Bonne idée des éditions NaBan d’avoir ressuscité Say Hello to Black Jack (autrefois publié chez Glénat), cette fois-ci sous le titre Give my regards to Black Jack. Car sans aller jusqu’à dire qu’il s’agit du medical manga ultime (genre assez prolixe, je suis loin d’avoir tout lu), on peut dire sans risquer de se tromper que c’est un titre très recommandable pour celui qui aimerait se plonger dans le système de santé japonais, y apprendre mille et une choses et, surtout, se laisser happer par des sentiments forts portés par un graphisme coup de poing.
Car qu’on se le dise : ça ne déconne pas dans le Say Hello to Black Jack de Shuho Satô. On y suit l’apprentissage d’un jeune interne, Eijiro Saitô, qui doit fréquenter les différents services de l’hôpital où il travaille afin de parfaire sa formation. Il découvrira ainsi le service de chirurgie, celui de réanimation prénatale, le service de cancérologie et, pour finir en beauté, celui consacré à la psychiatrie. Et, à chaque découverte, toujours les mêmes sentiments pour Saitô : la révolte, l’incompréhension et les dilemmes. Ainsi, devant des patients atteints de cancer, la grande question est de savoir s’il faut leur dire la vérité ou la cacher.

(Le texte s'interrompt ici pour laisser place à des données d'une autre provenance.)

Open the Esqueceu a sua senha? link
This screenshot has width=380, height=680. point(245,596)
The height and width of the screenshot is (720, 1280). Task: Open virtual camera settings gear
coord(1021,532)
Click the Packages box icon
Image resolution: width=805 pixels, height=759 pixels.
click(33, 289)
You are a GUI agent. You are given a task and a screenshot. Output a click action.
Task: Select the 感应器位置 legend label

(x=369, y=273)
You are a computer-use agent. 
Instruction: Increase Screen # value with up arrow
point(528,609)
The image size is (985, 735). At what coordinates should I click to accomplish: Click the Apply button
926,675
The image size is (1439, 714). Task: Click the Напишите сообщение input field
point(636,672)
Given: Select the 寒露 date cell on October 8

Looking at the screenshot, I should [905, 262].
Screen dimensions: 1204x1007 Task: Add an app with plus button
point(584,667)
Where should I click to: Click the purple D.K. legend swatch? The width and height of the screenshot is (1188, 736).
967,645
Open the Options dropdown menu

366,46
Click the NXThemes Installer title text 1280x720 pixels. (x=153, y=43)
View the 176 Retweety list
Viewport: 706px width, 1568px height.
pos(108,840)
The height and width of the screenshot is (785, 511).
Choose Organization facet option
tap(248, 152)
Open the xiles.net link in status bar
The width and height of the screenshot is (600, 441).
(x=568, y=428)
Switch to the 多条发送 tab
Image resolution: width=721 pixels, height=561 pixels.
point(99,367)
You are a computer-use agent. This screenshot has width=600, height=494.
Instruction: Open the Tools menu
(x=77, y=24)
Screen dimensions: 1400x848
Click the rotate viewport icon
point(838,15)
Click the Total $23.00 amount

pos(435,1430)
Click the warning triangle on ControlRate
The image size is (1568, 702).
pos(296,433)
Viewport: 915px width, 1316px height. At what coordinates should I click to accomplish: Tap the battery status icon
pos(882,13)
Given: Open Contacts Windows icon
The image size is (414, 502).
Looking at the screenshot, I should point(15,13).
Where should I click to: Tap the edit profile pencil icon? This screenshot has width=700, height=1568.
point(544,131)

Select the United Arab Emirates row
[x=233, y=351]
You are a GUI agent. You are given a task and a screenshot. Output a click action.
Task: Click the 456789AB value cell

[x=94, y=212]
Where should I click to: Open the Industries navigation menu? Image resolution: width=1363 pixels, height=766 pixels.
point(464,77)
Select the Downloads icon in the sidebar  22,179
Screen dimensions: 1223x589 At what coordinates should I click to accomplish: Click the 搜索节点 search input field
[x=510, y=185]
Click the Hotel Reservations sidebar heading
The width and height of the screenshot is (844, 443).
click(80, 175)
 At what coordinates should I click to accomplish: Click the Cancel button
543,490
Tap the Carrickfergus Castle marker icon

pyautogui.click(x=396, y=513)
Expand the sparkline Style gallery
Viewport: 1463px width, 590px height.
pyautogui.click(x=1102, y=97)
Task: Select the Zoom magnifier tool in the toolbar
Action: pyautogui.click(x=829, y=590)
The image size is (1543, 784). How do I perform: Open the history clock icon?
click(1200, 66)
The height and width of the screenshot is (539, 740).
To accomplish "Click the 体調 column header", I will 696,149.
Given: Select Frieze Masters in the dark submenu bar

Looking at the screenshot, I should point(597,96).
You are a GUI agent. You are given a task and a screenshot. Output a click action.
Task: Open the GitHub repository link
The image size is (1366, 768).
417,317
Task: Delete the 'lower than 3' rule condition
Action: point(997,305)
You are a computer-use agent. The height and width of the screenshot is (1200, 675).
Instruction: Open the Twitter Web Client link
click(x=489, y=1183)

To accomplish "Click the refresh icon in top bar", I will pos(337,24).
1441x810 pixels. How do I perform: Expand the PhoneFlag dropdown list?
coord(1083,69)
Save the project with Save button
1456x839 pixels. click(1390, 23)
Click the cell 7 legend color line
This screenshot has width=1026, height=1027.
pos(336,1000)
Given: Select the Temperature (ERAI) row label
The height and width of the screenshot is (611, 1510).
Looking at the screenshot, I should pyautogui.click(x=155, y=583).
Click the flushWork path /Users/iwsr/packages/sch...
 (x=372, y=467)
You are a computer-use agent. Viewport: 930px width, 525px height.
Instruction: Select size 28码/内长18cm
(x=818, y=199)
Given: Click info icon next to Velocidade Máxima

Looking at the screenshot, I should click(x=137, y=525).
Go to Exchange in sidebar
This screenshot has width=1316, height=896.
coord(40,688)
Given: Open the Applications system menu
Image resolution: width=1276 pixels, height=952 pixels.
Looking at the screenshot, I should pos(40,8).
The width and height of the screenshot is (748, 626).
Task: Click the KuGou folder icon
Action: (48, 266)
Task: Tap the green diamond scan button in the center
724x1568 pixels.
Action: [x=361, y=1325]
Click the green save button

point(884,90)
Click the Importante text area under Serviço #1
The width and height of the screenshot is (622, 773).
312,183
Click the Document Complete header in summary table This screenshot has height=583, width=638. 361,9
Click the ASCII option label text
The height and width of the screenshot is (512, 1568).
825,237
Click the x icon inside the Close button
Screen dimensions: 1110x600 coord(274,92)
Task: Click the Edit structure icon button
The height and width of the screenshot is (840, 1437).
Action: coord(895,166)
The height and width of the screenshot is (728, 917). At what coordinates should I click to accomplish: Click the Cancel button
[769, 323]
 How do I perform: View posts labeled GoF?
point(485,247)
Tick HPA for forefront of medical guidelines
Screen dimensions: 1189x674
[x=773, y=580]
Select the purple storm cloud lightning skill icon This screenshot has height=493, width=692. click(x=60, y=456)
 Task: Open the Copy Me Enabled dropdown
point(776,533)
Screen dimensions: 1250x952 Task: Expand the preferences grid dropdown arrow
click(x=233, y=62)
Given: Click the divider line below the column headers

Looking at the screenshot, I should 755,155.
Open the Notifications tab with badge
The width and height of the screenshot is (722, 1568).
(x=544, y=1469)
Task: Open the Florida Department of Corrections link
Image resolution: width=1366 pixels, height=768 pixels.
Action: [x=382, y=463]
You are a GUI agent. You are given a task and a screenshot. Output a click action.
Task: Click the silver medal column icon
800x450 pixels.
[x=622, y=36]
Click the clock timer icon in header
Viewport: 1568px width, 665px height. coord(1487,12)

Ou alors, convient-il d’essayer coûte que coûte sur eux des traitements anti-cancéreux pour essayer de prolonger de quelques mois leur vie, ou alors se contenter de soins plus lapidaires tout en les aidant à accepter leur fin.
Coquille vide au début du récit, Saitô se remplit de ces questions, en devient une sorte de rebelle toujours sur le fil, à deux doigts de se faire virer. Il en néglige tout le reste, y compris sa vie privée, comme en témoigne Yukiko, la jolie infirmière qui est parvenue à l’attirer dans son lit mais qui au bout du compte est malheureuse puisqu’elle se rend compte combien elle est finalement invisible en comparaison des obsessions professionnelles qui tiraillent l’esprit de Saito.
Il y a donc de la rage dans Say Hello to Black Jack. Rage de Saito, mais aussi rage des patients, de leurs proches et, parfois, d’autres médecins que Saitô est parvenu à contaminer. Rage mais pas non plus impuissance. C’est tout l’art du mangaka qui, à travers son trait nerveux et souvent spectaculaire (notamment dans l’arc psychiatrique, avec des visions dantesques), parvient toujours à faire percer avec intelligence la lumière au milieu des ténèbres (et elles sont nombreuses). Vraiment un grand manga.
A noter qu’il existe une suite : Shin Black Jack ni Yoroshiku. En espérant que Naban ait la bonne idée d’enchaîner avec lui.